Media conglomerate offends again
The Bell Globemedia conglomerate took another kick at pro-life, pro-family Canadians recently with the airing of a made-for-TV movie lionizing Canada’s most notorious abortionist, Henry Morgentaler.
Broadcast by its CTV television component on Jan. 5, Choice purported to recount the “tumultuous life story” of Morgentaler, who was credited with leading the “movement that ultimately changed abortion laws in Canada.” The always-megalomaniacal Morgentaler, for his part, said he was “flattered” to have been the subject of a work that served as a record of his “achievements.”

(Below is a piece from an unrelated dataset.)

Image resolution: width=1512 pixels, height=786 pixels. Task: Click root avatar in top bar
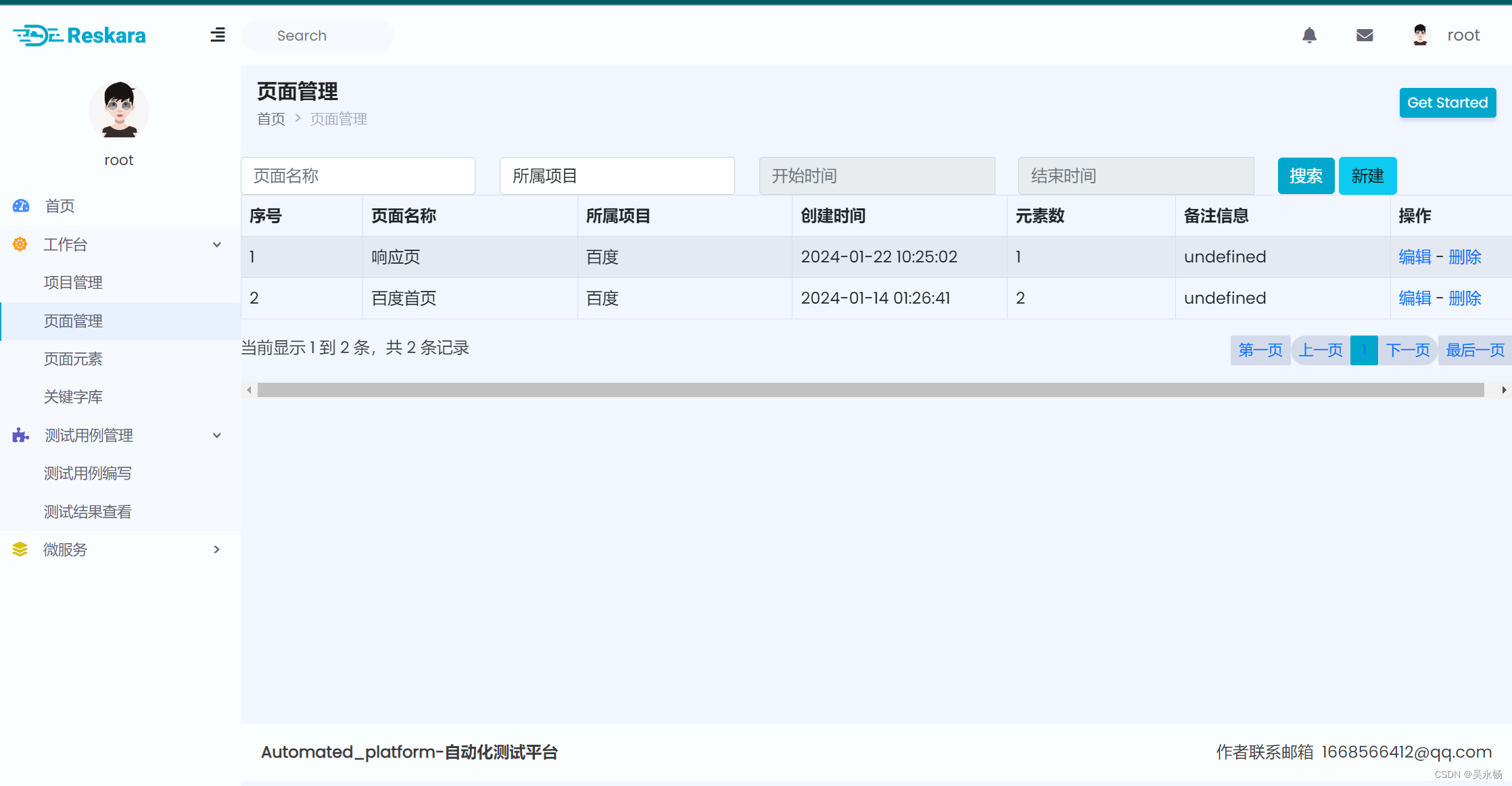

Choice was part of CTV’s “Signature Series” of movies and was a Barna-Alper, Great Blue and Park Ex Pictures production, made in association with CTV. They were supported partially – and involuntarily – by the people of Canada through: the Canadian Television Fund (which was created by the government of Canada and the Canadian cable industry); the CTF: Licence Fee Program; Telefim Canada: Equity Investment Program; and the COGECO Program Development Fund.
These entities worked in association with: the W Network and CBC Radio-Canada, the Government of Canada: Canadian Film or Video Production Tax Credit, SODEC and the Government of Ontario: the Ontario Film and Television Tax Credit.
Choice was the latest in a string of blatant attacks against pro-life, pro-family Canadians by Bell Globemedia and its related entities over many years. CTV has aired Prom Queen, an alleged account of the Marc Hall case, which concerned a “Catholic” high school student who won a court battle to permit him to take a homosexual partner to the school prom. That movie was assailed for being deliberately calculated to offend Catholic sensibilities.
CTV has also aired anti-Catholic material on its programs Comedy Inc. and the now-cancelled Mike Bullard Show. In 2000, CTV’s W-5 program targeted pro-life crisis-pregnancy centres by sneaking in a volunteer carrying a hidden camera to the Toronto Aid to Women centre and filming everything going on there for about a week. In the more distant past, CTV shockingly – on Mother’s Day, no less – broadcast an abortion committed by Morgentaler.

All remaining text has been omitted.